**WHAT YOU WILL DO**: Copy every item below word for word, changing nothing.

━━ PROVIDED RECORDS

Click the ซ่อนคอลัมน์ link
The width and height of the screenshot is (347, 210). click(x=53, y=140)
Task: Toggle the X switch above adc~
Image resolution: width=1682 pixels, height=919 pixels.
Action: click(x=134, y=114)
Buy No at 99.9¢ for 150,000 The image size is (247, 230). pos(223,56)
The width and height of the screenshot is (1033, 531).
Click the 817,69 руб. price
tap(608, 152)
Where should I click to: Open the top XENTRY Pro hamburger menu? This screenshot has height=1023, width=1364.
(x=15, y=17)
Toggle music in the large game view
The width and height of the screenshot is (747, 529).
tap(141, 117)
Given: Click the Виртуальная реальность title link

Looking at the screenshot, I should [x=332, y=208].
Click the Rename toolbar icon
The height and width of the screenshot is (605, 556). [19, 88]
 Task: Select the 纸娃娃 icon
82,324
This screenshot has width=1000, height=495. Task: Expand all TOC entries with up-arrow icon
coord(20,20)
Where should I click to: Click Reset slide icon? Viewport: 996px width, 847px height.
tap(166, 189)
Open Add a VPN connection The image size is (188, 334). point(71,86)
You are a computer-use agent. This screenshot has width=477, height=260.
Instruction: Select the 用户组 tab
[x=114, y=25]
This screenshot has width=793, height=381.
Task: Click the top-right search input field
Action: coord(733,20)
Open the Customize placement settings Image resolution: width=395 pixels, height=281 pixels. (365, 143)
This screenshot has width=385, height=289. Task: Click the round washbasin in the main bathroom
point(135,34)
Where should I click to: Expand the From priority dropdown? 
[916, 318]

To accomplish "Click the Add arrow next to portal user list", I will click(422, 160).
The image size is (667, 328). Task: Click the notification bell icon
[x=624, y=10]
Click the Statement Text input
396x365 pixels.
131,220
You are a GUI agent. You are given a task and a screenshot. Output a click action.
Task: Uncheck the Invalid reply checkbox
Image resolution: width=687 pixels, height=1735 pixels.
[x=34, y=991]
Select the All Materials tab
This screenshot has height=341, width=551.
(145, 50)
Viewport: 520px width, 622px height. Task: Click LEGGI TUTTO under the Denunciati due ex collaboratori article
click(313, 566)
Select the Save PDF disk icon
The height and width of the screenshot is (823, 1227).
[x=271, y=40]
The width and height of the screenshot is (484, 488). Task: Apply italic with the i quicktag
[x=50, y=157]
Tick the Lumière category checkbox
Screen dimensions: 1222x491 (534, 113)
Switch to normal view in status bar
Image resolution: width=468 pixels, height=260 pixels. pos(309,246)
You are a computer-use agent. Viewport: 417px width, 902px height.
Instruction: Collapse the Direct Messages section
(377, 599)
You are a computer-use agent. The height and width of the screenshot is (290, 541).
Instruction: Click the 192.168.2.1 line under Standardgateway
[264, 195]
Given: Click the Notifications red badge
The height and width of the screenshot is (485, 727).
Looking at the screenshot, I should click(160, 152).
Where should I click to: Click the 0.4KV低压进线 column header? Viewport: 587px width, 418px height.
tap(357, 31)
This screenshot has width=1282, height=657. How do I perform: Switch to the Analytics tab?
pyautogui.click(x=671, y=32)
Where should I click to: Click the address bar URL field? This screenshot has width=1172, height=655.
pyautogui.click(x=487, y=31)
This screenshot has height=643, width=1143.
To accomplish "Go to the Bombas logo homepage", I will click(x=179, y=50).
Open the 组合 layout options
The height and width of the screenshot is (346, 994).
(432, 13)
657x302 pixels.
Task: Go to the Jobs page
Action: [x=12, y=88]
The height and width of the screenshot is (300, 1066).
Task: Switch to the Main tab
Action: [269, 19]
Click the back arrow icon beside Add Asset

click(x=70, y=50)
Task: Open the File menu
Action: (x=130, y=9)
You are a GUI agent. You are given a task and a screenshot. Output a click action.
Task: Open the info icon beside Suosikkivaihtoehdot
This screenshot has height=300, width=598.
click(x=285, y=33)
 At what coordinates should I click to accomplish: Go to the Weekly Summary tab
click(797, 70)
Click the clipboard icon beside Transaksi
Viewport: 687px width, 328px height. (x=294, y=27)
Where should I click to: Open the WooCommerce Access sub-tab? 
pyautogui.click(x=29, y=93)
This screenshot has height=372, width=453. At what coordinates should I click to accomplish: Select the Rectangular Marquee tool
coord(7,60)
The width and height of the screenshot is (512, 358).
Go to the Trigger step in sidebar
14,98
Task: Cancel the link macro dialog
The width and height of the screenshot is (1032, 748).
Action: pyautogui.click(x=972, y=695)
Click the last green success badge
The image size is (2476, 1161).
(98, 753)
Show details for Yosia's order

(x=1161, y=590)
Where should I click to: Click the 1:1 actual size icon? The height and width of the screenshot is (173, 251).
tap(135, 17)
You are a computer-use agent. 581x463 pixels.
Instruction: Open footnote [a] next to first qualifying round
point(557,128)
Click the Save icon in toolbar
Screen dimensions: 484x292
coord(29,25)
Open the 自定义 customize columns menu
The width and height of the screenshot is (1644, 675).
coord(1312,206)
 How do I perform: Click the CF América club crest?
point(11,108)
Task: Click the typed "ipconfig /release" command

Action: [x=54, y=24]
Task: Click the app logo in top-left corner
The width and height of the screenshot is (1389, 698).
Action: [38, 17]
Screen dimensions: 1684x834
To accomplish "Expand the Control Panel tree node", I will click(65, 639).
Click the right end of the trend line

━━━━

**SOLUTION TO THIS PROBLEM**:
Click the ซ่อนคอลัมน์ link
The width and height of the screenshot is (347, 210). click(x=53, y=140)
Task: Toggle the X switch above adc~
Image resolution: width=1682 pixels, height=919 pixels.
Action: click(x=134, y=114)
Buy No at 99.9¢ for 150,000 The image size is (247, 230). pos(223,56)
The width and height of the screenshot is (1033, 531).
Click the 817,69 руб. price
tap(608, 152)
Where should I click to: Open the top XENTRY Pro hamburger menu? This screenshot has height=1023, width=1364.
(x=15, y=17)
Toggle music in the large game view
The width and height of the screenshot is (747, 529).
tap(141, 117)
Given: Click the Виртуальная реальность title link

Looking at the screenshot, I should [x=332, y=208].
Click the Rename toolbar icon
The height and width of the screenshot is (605, 556). [19, 88]
 Task: Select the 纸娃娃 icon
82,324
This screenshot has width=1000, height=495. Task: Expand all TOC entries with up-arrow icon
coord(20,20)
Where should I click to: Click Reset slide icon? Viewport: 996px width, 847px height.
tap(166, 189)
Open Add a VPN connection The image size is (188, 334). point(71,86)
You are a computer-use agent. This screenshot has width=477, height=260.
Instruction: Select the 用户组 tab
[x=114, y=25]
This screenshot has width=793, height=381.
Task: Click the top-right search input field
Action: coord(733,20)
Open the Customize placement settings Image resolution: width=395 pixels, height=281 pixels. (365, 143)
This screenshot has width=385, height=289. Task: Click the round washbasin in the main bathroom
point(135,34)
Where should I click to: Expand the From priority dropdown? 
[916, 318]

To accomplish "Click the Add arrow next to portal user list", I will click(422, 160).
The image size is (667, 328). Task: Click the notification bell icon
[x=624, y=10]
Click the Statement Text input
396x365 pixels.
131,220
You are a GUI agent. You are given a task and a screenshot. Output a click action.
Task: Uncheck the Invalid reply checkbox
Image resolution: width=687 pixels, height=1735 pixels.
[x=34, y=991]
Select the All Materials tab
This screenshot has height=341, width=551.
(145, 50)
Viewport: 520px width, 622px height. Task: Click LEGGI TUTTO under the Denunciati due ex collaboratori article
click(313, 566)
Select the Save PDF disk icon
The height and width of the screenshot is (823, 1227).
[x=271, y=40]
The width and height of the screenshot is (484, 488). Task: Apply italic with the i quicktag
[x=50, y=157]
Tick the Lumière category checkbox
Screen dimensions: 1222x491 (534, 113)
Switch to normal view in status bar
Image resolution: width=468 pixels, height=260 pixels. pos(309,246)
You are a computer-use agent. Viewport: 417px width, 902px height.
Instruction: Collapse the Direct Messages section
(377, 599)
You are a computer-use agent. The height and width of the screenshot is (290, 541).
Instruction: Click the 192.168.2.1 line under Standardgateway
[264, 195]
Given: Click the Notifications red badge
The height and width of the screenshot is (485, 727).
Looking at the screenshot, I should click(160, 152).
Where should I click to: Click the 0.4KV低压进线 column header? Viewport: 587px width, 418px height.
tap(357, 31)
This screenshot has width=1282, height=657. How do I perform: Switch to the Analytics tab?
pyautogui.click(x=671, y=32)
Where should I click to: Click the address bar URL field? This screenshot has width=1172, height=655.
pyautogui.click(x=487, y=31)
This screenshot has height=643, width=1143.
To accomplish "Go to the Bombas logo homepage", I will click(x=179, y=50).
Open the 组合 layout options
The height and width of the screenshot is (346, 994).
(432, 13)
657x302 pixels.
Task: Go to the Jobs page
Action: [x=12, y=88]
The height and width of the screenshot is (300, 1066).
Task: Switch to the Main tab
Action: [269, 19]
Click the back arrow icon beside Add Asset

click(x=70, y=50)
Task: Open the File menu
Action: (x=130, y=9)
You are a GUI agent. You are given a task and a screenshot. Output a click action.
Task: Open the info icon beside Suosikkivaihtoehdot
This screenshot has height=300, width=598.
click(x=285, y=33)
 At what coordinates should I click to accomplish: Go to the Weekly Summary tab
click(797, 70)
Click the clipboard icon beside Transaksi
Viewport: 687px width, 328px height. (x=294, y=27)
Where should I click to: Open the WooCommerce Access sub-tab? 
pyautogui.click(x=29, y=93)
This screenshot has height=372, width=453. At what coordinates should I click to accomplish: Select the Rectangular Marquee tool
coord(7,60)
The width and height of the screenshot is (512, 358).
Go to the Trigger step in sidebar
14,98
Task: Cancel the link macro dialog
The width and height of the screenshot is (1032, 748).
Action: pyautogui.click(x=972, y=695)
Click the last green success badge
The image size is (2476, 1161).
(98, 753)
Show details for Yosia's order

(x=1161, y=590)
Where should I click to: Click the 1:1 actual size icon? The height and width of the screenshot is (173, 251).
tap(135, 17)
You are a computer-use agent. 581x463 pixels.
Instruction: Open footnote [a] next to first qualifying round
point(557,128)
Click the Save icon in toolbar
Screen dimensions: 484x292
coord(29,25)
Open the 自定义 customize columns menu
The width and height of the screenshot is (1644, 675).
coord(1312,206)
 How do I perform: Click the CF América club crest?
point(11,108)
Task: Click the typed "ipconfig /release" command

Action: [x=54, y=24]
Task: Click the app logo in top-left corner
The width and height of the screenshot is (1389, 698).
Action: [38, 17]
Screen dimensions: 1684x834
To accomplish "Expand the Control Panel tree node", I will click(65, 639).
Click the right end of the trend line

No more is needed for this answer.